Machine learning Pipeline in Pyspark

Abhishek Jaiswal 08 Sep, 2022 • 7 min read

This article was published as a part of the Data Science Blogathon.


In this article, we will learn about machine learning using Spark. Our previous articles discussed Spark databases, installation, and working of Spark in Python. If you haven’t read it yet, here is the link.

In this article, we will mainly talk about implementing the machine learning model using Pyspark. We will also build a regressor model and bind it with cross-validation and parameter tuning.

apache spark

As we already know that Spark is an in-memory data processing tool that can handle petabytes of data in a distributed manner. Implementing a machine learning model on such a big amount of data is possible using the Spark Ml-lib package that works in a distributed manner.

The conventional way of implementing a machine learning model was with the help of Apache Mahout, which was eventually slow and not flexible.

Spark Machine learning pipeline binds with real-time data as well as streaming data and it uses in-memory computation to fasten the process.

The best part of Spark is that it offers various built-in packages for machine learning, making it more versatile.

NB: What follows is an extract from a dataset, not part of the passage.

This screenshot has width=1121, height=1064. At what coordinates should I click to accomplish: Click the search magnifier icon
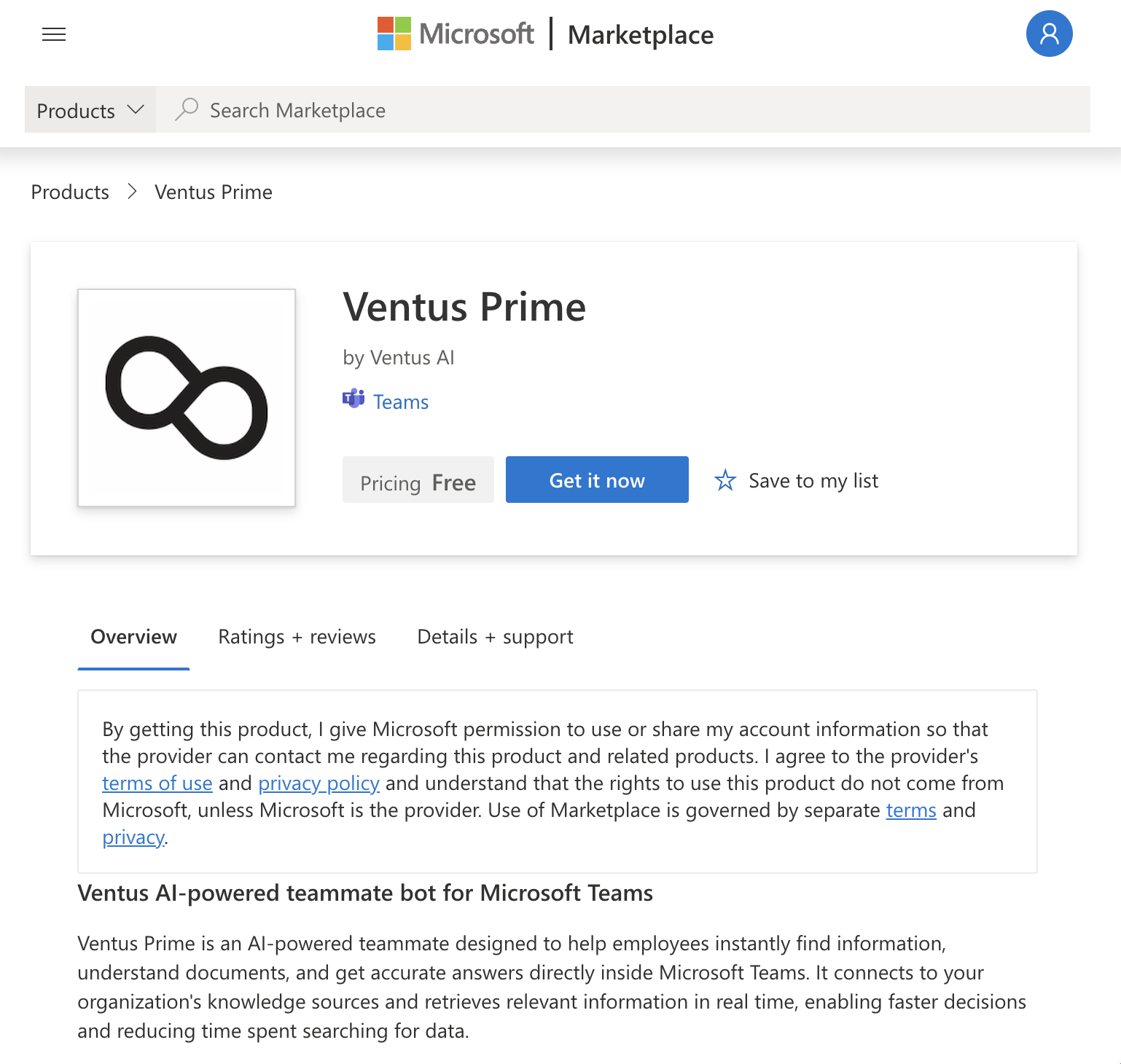click(187, 108)
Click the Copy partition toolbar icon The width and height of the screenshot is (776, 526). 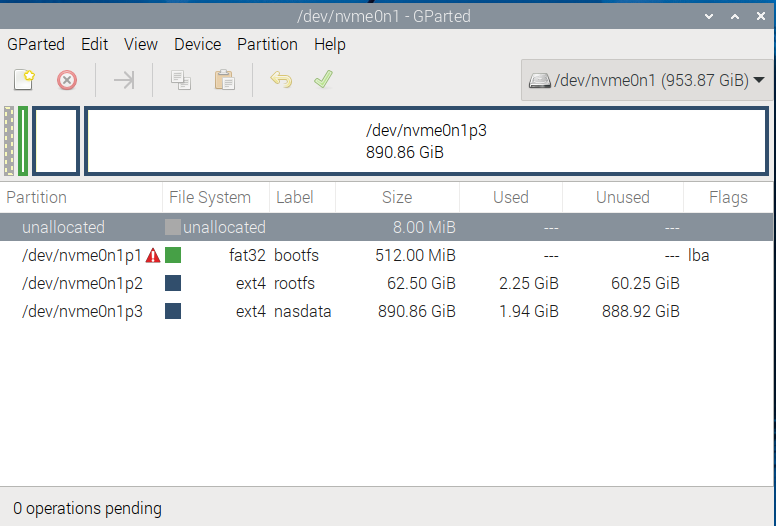tap(181, 80)
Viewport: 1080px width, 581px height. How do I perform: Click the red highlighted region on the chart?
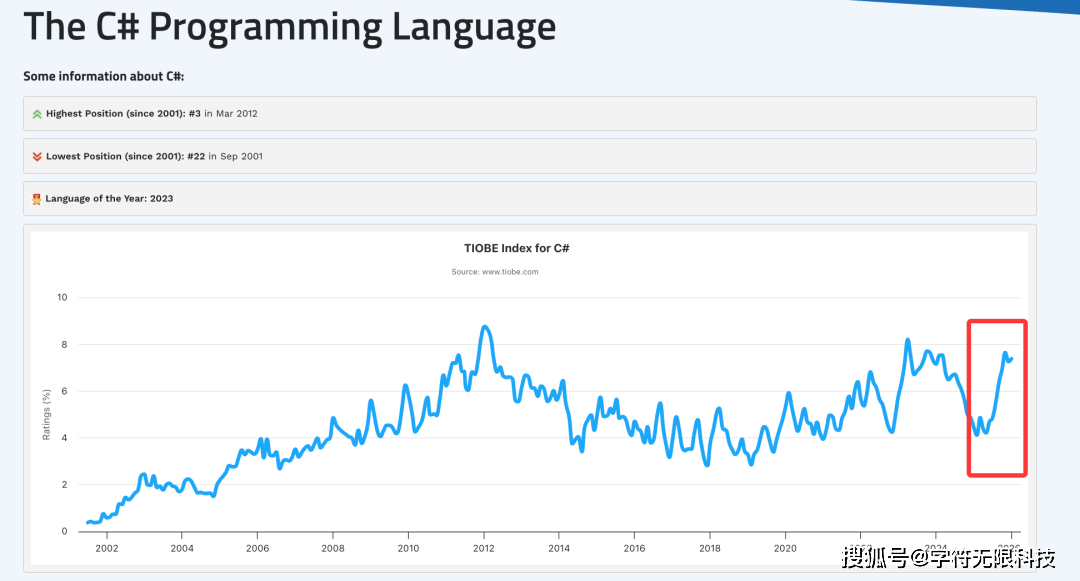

These Inbuilt machine learning packages are known as ML-lib in Apache Spark.

Features of MLlib

Spark offers a completely different package for handling all machine learning-related tasks. Other third parties libraries also can be coupled in Spark.

These are some important features of Spark:

  • MLlib is a very similar API to the scikit learn API. We don’t need to learn it separately.
  • MLlib offers various types of Machine learning rebuild models.
  • Spark’s MLlib supports computer vision as well as Natural Language Processing.
  • It can be implemented on Realtime Data as well as distributed data systems.

Implementation Steps of Machine Learning

Implementation of the Machine Learning pipeline in Spark requires several stages. Spark Supports data in the form of feature vectors only.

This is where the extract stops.